Separate your life from work: Communicate when it’s a work conversation, and when it’s not. Schedule work conversations, and set deadlines to it cropping up unnecessarily.
Find your balance: Set aside blocks of time in your week for your shared project and mentally box it away when it’s leisure time.
Remember why you’re doing it: The very first Pin ‘meeting’ is something I reflect upon often. It wasn’t about structure, or limitations…we started with nothing but ideas, a whiteboard, a Gmail account, and pure ambition bolstered by the knowledge that we had each other’s back. We created The Pin because it felt like such a necessary support that did not exist. Running The Pin can feel overwhelming, especially when it’s pinioned between a busy work week and life – but going back to that moment always reinvigorates me.
Support each other: It’s just as important to maintain the ‘ride or die’ friendship that started a project, as the project itself. Look out for each other and put the relationships you’ve forged – the friendship and work relationship – first.
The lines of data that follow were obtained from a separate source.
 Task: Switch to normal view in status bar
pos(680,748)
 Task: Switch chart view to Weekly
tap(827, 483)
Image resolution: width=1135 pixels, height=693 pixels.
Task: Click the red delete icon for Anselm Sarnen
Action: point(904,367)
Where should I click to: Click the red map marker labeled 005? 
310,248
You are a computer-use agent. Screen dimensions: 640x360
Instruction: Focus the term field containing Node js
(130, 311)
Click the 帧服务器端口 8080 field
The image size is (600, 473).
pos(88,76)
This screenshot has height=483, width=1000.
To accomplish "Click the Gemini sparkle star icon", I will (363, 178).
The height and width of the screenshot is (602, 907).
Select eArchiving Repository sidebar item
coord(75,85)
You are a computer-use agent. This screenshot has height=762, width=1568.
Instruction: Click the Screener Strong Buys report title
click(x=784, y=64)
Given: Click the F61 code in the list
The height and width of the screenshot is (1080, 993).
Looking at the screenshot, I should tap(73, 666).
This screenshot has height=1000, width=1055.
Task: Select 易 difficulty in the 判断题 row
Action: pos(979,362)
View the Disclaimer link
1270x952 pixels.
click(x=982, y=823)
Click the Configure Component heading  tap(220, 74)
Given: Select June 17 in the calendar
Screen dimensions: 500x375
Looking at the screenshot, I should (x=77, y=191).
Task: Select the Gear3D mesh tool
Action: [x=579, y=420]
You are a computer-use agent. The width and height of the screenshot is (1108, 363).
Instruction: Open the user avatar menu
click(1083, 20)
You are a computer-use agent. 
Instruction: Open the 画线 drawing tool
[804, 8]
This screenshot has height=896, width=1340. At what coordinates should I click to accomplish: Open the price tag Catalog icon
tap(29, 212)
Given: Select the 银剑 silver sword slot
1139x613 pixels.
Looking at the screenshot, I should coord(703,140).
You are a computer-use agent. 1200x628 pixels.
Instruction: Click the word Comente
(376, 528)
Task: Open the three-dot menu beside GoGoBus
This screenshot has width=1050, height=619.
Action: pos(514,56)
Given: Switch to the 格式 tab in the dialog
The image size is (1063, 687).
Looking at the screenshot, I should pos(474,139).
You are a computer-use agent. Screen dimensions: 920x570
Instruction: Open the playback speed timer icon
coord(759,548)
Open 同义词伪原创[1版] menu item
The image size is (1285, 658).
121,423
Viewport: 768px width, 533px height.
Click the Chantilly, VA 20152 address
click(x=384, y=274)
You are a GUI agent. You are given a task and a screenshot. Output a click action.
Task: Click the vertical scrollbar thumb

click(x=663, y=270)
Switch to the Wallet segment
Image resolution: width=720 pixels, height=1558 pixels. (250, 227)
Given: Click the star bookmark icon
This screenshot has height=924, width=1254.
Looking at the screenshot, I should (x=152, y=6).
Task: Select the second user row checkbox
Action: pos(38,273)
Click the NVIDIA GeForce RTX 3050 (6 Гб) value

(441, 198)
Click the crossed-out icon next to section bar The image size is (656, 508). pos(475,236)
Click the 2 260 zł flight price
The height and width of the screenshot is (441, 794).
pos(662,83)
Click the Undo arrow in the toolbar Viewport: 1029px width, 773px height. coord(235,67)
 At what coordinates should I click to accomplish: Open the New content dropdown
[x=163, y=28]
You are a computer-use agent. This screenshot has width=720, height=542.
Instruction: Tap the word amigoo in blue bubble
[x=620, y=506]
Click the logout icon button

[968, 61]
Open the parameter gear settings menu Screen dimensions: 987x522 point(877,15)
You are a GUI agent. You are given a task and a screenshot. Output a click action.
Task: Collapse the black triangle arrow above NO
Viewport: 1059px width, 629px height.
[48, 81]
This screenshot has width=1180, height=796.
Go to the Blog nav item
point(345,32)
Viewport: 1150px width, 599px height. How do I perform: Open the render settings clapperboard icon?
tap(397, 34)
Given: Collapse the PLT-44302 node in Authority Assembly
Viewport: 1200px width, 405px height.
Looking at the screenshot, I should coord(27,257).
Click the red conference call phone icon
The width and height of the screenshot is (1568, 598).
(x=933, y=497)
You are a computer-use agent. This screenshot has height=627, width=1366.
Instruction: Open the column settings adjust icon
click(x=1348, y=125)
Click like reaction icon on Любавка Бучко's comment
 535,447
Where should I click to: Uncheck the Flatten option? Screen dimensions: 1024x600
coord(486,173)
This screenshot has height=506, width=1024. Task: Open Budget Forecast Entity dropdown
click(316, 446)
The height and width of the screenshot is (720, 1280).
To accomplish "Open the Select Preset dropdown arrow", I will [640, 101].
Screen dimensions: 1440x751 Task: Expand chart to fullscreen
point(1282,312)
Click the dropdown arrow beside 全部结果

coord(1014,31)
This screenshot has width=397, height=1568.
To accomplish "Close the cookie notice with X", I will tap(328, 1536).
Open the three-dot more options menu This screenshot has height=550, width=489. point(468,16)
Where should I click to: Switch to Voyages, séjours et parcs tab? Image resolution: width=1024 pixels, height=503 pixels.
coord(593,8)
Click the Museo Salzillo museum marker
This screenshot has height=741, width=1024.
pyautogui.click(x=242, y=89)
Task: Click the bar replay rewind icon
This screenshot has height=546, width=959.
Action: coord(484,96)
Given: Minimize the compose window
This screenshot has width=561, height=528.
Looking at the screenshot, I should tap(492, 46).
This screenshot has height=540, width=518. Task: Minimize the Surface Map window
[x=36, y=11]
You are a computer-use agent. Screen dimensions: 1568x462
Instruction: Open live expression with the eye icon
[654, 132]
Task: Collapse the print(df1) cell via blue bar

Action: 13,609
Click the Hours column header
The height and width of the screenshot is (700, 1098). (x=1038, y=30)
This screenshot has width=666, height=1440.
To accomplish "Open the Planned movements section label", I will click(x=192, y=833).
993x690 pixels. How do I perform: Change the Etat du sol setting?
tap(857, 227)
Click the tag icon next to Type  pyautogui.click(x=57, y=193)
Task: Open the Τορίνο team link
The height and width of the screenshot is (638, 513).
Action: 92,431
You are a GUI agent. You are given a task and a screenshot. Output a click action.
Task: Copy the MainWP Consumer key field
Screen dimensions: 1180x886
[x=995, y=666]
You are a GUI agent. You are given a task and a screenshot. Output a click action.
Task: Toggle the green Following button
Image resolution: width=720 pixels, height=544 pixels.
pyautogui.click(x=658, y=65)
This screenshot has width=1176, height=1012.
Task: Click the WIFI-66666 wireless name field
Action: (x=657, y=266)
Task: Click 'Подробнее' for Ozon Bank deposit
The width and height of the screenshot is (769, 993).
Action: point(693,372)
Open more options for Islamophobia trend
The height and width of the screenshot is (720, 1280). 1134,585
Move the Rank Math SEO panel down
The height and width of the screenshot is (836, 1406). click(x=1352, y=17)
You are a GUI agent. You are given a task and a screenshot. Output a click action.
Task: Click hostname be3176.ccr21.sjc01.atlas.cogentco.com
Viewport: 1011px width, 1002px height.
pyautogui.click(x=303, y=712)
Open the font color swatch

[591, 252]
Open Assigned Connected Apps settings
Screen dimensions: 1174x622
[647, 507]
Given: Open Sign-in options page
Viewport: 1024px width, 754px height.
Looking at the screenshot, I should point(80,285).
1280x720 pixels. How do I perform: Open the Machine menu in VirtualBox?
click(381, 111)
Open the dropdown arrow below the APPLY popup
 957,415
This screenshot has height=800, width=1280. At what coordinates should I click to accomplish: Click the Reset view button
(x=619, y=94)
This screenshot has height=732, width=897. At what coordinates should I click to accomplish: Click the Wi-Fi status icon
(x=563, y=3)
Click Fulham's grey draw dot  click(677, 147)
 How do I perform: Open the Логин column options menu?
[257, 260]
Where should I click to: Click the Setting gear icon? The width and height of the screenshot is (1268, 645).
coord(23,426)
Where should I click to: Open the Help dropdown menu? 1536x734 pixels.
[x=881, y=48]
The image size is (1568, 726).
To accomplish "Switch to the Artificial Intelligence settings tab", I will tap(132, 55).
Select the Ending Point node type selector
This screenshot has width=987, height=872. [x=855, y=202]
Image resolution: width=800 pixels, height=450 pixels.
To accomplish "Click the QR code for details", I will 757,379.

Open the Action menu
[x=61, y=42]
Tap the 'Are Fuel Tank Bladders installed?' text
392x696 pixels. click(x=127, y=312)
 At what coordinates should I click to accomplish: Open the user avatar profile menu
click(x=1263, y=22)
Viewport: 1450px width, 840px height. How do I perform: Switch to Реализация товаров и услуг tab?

As two women of colour, The Pin is important to navigating a media landscape where positive representations of people of colour are often absent. It has enabled us to broaden the conversations we’ve always had as friends to include other people and create a network of support.
If there is a ‘takeaway’ from our experience with The Pin, it is in the realisation that our friendship is central to the whole project. Without it, The Pin would not exist, the hundreds of interviews would not have happened, and we would not have found ourselves standing outside a radio studio at 1.00am, in a city neither of us live in, celebrating the conclusion of another Pin event.